Data shown
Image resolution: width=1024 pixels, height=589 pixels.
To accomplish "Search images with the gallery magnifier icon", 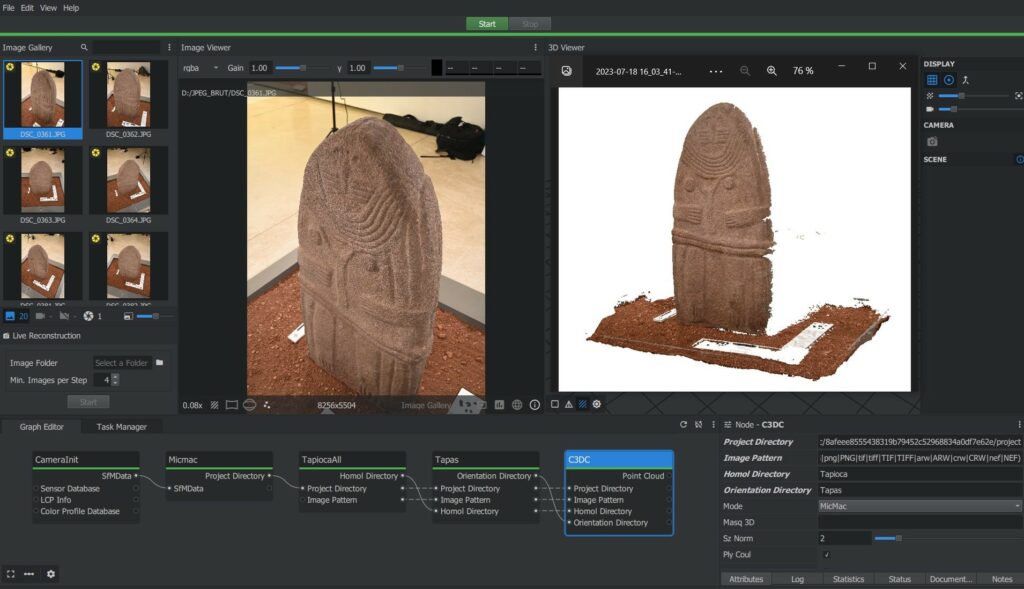I will 84,47.

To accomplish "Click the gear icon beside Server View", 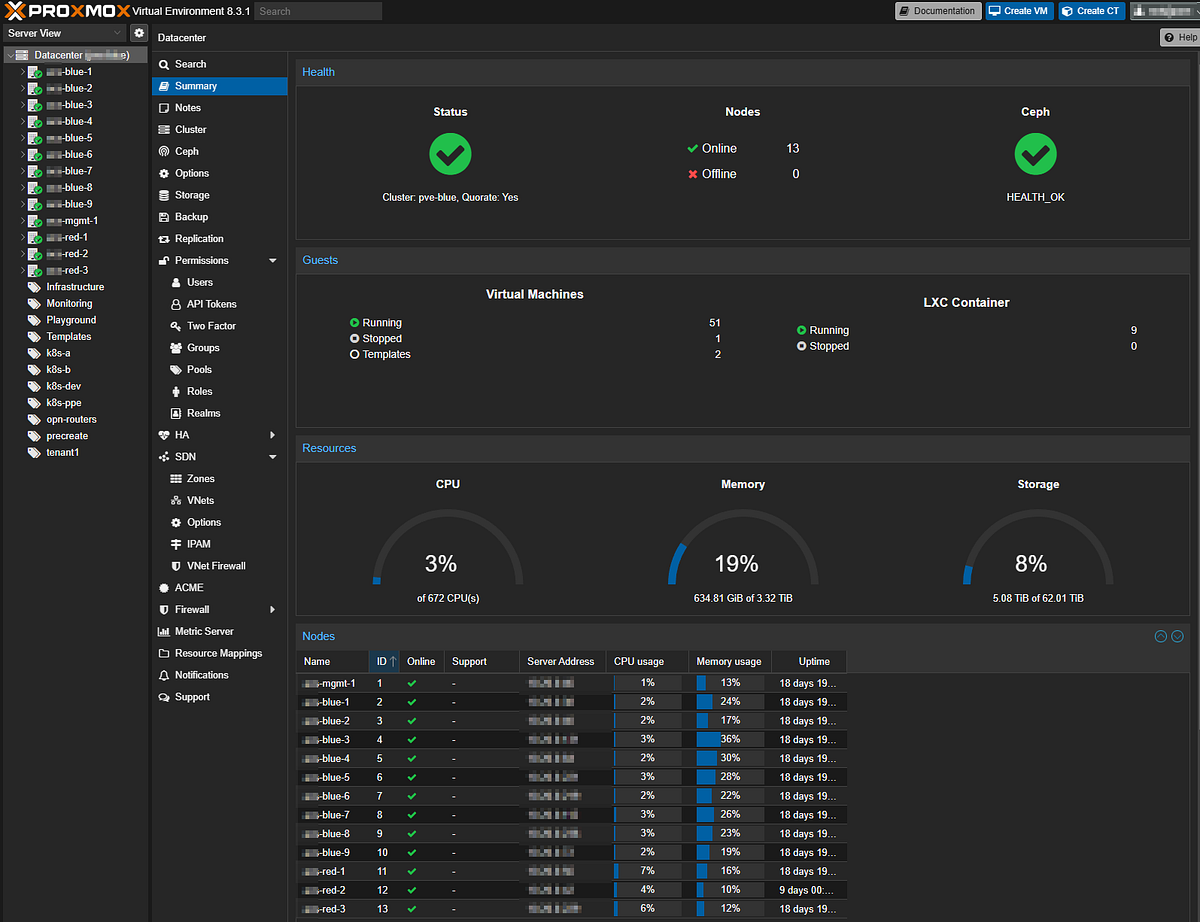I will click(x=139, y=33).
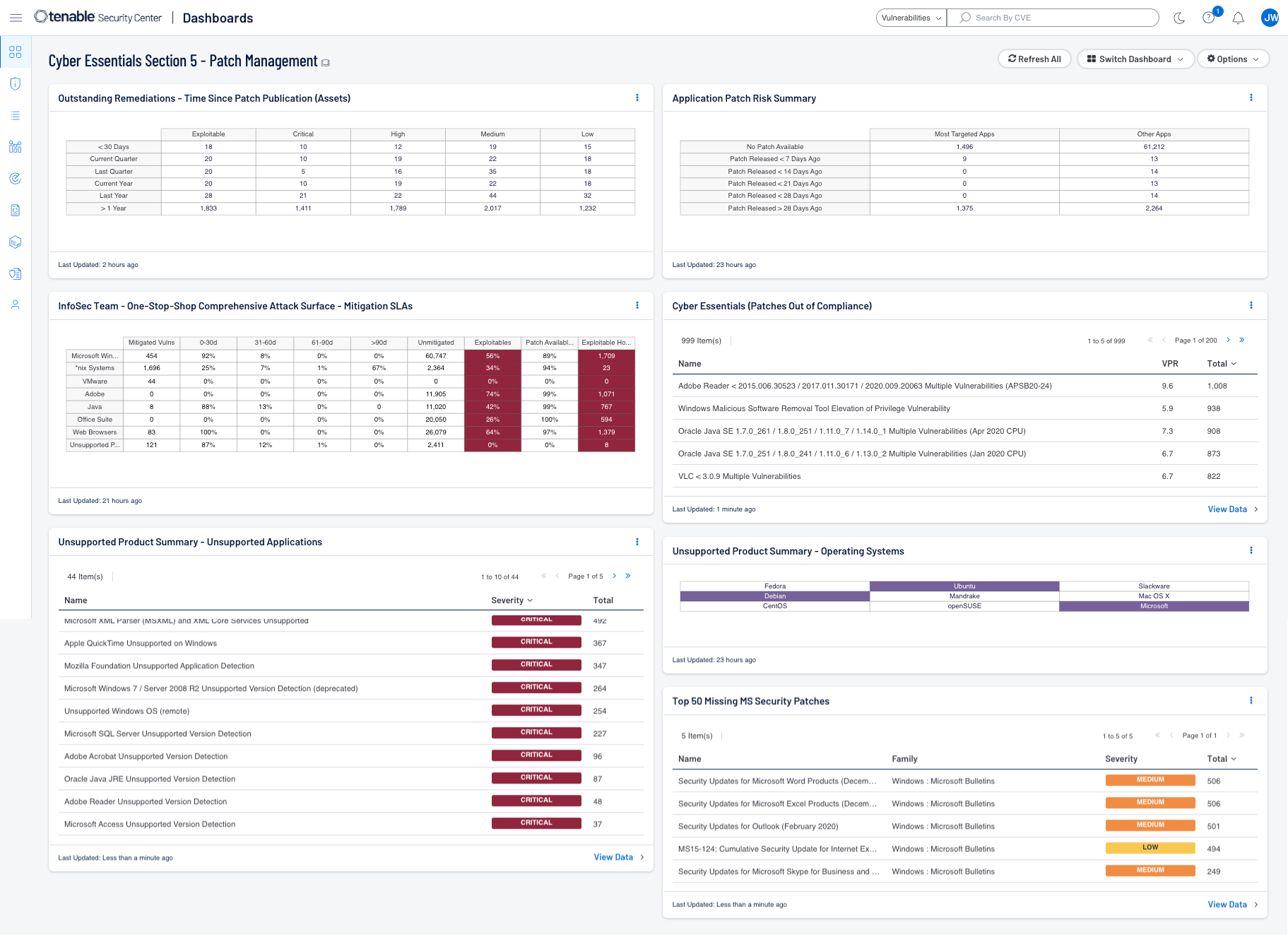The image size is (1288, 936).
Task: Toggle dark mode with the moon icon
Action: (x=1179, y=18)
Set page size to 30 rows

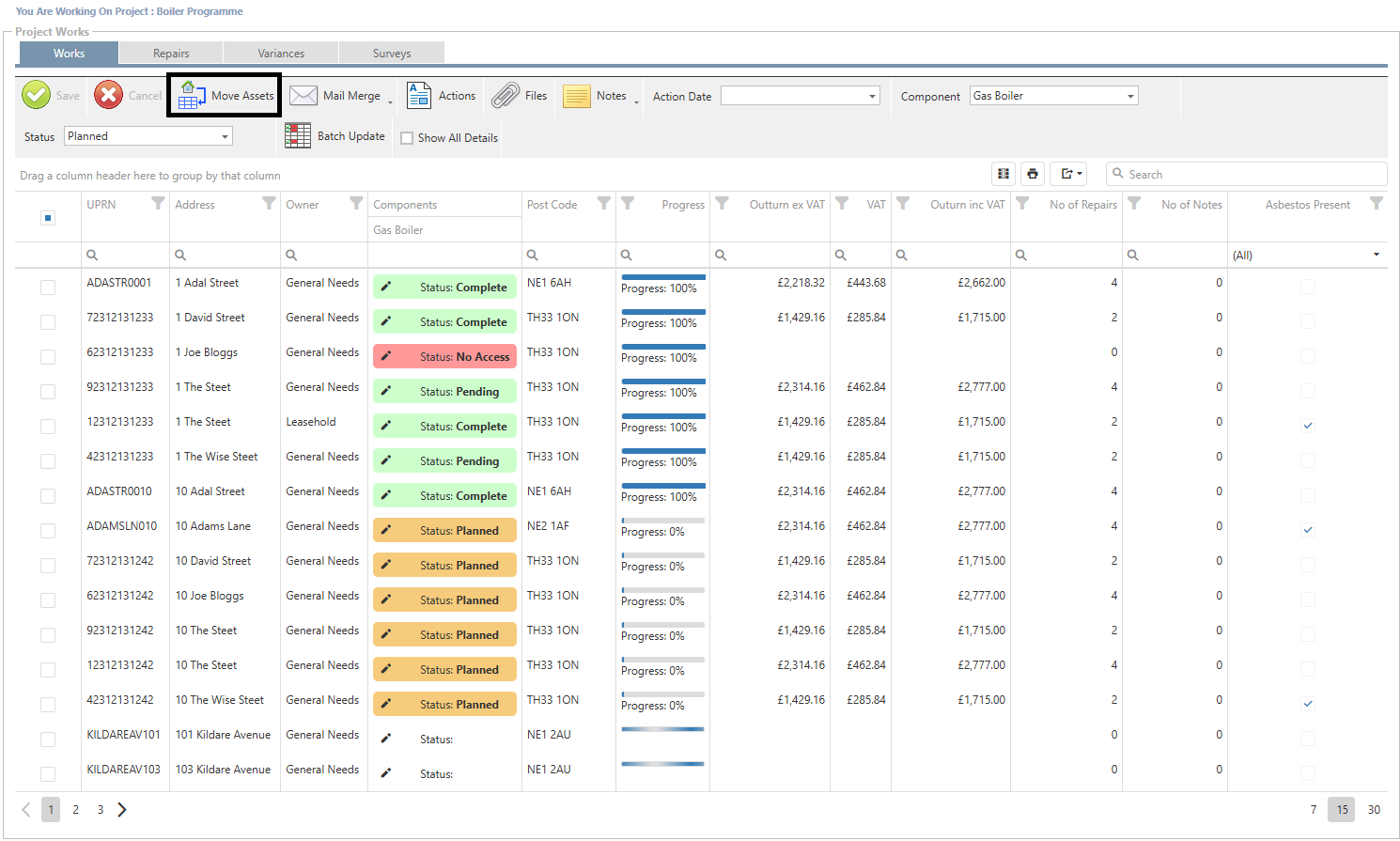(1374, 810)
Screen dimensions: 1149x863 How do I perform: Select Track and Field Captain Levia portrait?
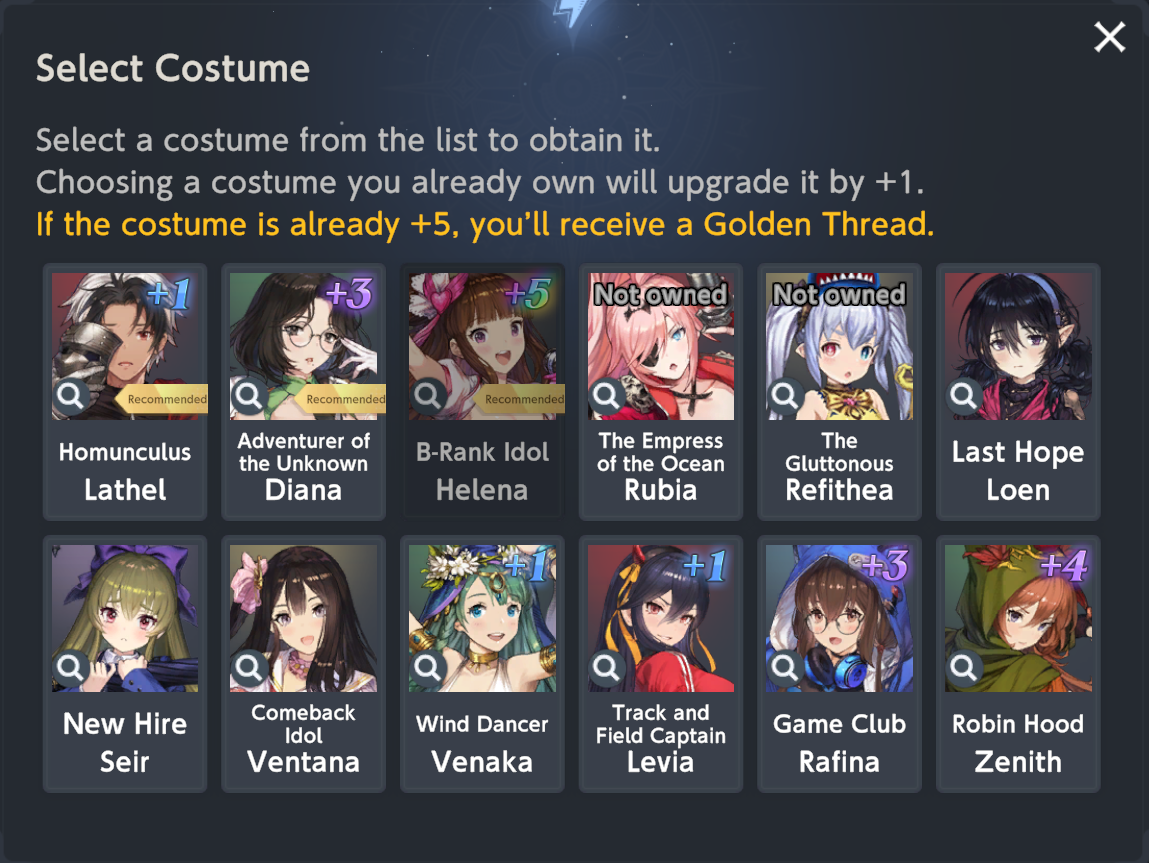660,618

Task brief
Write out exactly, with no pictures, each line from the one containing "Screen dimensions: 1149x863" through the last line of the listing above, both included.

Your solution
Screen dimensions: 1149x863 How do I perform: Select Track and Field Captain Levia portrait?
660,618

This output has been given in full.